▸ Provided information
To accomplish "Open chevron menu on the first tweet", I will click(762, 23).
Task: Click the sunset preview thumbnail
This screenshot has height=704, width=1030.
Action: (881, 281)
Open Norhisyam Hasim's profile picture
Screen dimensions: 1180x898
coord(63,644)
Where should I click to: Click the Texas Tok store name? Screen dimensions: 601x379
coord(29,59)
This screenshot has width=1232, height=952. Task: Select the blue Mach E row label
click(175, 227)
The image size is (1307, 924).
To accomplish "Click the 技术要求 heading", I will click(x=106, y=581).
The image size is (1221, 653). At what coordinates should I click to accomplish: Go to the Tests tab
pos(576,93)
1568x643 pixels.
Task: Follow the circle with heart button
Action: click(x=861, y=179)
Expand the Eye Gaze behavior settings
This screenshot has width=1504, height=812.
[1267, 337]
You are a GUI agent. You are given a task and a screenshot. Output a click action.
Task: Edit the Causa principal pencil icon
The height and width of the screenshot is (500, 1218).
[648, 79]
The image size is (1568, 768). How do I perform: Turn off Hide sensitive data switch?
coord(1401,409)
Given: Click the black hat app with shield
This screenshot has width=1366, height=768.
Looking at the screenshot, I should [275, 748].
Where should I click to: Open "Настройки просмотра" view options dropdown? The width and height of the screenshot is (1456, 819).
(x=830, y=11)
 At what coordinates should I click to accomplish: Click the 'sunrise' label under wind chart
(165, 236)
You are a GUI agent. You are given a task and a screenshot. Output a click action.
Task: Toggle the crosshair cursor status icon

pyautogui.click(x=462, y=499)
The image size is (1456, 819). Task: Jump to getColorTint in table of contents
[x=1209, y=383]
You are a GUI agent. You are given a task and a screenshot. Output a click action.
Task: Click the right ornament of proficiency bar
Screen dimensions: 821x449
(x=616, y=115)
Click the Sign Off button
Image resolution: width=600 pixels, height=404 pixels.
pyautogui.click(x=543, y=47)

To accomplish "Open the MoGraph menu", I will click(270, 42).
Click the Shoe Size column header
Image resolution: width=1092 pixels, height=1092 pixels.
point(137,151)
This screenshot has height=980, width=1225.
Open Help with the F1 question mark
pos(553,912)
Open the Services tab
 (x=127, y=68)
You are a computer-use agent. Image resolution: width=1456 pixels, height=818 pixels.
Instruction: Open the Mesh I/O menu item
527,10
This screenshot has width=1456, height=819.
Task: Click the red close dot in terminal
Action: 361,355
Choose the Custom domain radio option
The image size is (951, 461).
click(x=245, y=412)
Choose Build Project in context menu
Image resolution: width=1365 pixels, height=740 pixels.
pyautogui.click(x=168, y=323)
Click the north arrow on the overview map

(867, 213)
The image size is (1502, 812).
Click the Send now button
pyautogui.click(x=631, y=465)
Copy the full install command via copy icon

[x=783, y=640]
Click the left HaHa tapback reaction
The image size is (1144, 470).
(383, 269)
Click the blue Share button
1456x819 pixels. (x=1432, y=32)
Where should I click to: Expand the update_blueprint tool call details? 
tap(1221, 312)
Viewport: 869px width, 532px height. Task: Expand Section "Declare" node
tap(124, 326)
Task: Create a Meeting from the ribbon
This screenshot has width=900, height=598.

▸ What you need to do
Reproduce all of the items above word for word, with nothing added, dropped, or changed.

▸ Exercise result
To accomplish "Open chevron menu on the first tweet", I will click(762, 23).
Task: Click the sunset preview thumbnail
This screenshot has height=704, width=1030.
Action: (881, 281)
Open Norhisyam Hasim's profile picture
Screen dimensions: 1180x898
coord(63,644)
Where should I click to: Click the Texas Tok store name? Screen dimensions: 601x379
coord(29,59)
This screenshot has width=1232, height=952. Task: Select the blue Mach E row label
click(175, 227)
The image size is (1307, 924).
To accomplish "Click the 技术要求 heading", I will click(x=106, y=581).
The image size is (1221, 653). At what coordinates should I click to accomplish: Go to the Tests tab
pos(576,93)
1568x643 pixels.
Task: Follow the circle with heart button
Action: click(x=861, y=179)
Expand the Eye Gaze behavior settings
This screenshot has width=1504, height=812.
[1267, 337]
You are a GUI agent. You are given a task and a screenshot. Output a click action.
Task: Edit the Causa principal pencil icon
The height and width of the screenshot is (500, 1218).
[648, 79]
The image size is (1568, 768). How do I perform: Turn off Hide sensitive data switch?
coord(1401,409)
Given: Click the black hat app with shield
This screenshot has width=1366, height=768.
Looking at the screenshot, I should [275, 748].
Where should I click to: Open "Настройки просмотра" view options dropdown? The width and height of the screenshot is (1456, 819).
(x=830, y=11)
 At what coordinates should I click to accomplish: Click the 'sunrise' label under wind chart
(165, 236)
You are a GUI agent. You are given a task and a screenshot. Output a click action.
Task: Toggle the crosshair cursor status icon

pyautogui.click(x=462, y=499)
The image size is (1456, 819). Task: Jump to getColorTint in table of contents
[x=1209, y=383]
You are a GUI agent. You are given a task and a screenshot. Output a click action.
Task: Click the right ornament of proficiency bar
Screen dimensions: 821x449
(x=616, y=115)
Click the Sign Off button
Image resolution: width=600 pixels, height=404 pixels.
pyautogui.click(x=543, y=47)

To accomplish "Open the MoGraph menu", I will click(270, 42).
Click the Shoe Size column header
Image resolution: width=1092 pixels, height=1092 pixels.
point(137,151)
This screenshot has height=980, width=1225.
Open Help with the F1 question mark
pos(553,912)
Open the Services tab
 (x=127, y=68)
You are a computer-use agent. Image resolution: width=1456 pixels, height=818 pixels.
Instruction: Open the Mesh I/O menu item
527,10
This screenshot has width=1456, height=819.
Task: Click the red close dot in terminal
Action: 361,355
Choose the Custom domain radio option
The image size is (951, 461).
click(x=245, y=412)
Choose Build Project in context menu
Image resolution: width=1365 pixels, height=740 pixels.
pyautogui.click(x=168, y=323)
Click the north arrow on the overview map

(867, 213)
The image size is (1502, 812).
Click the Send now button
pyautogui.click(x=631, y=465)
Copy the full install command via copy icon

[x=783, y=640]
Click the left HaHa tapback reaction
The image size is (1144, 470).
(383, 269)
Click the blue Share button
1456x819 pixels. (x=1432, y=32)
Where should I click to: Expand the update_blueprint tool call details? 
tap(1221, 312)
Viewport: 869px width, 532px height. Task: Expand Section "Declare" node
tap(124, 326)
Task: Create a Meeting from the ribbon
This screenshot has width=900, height=598.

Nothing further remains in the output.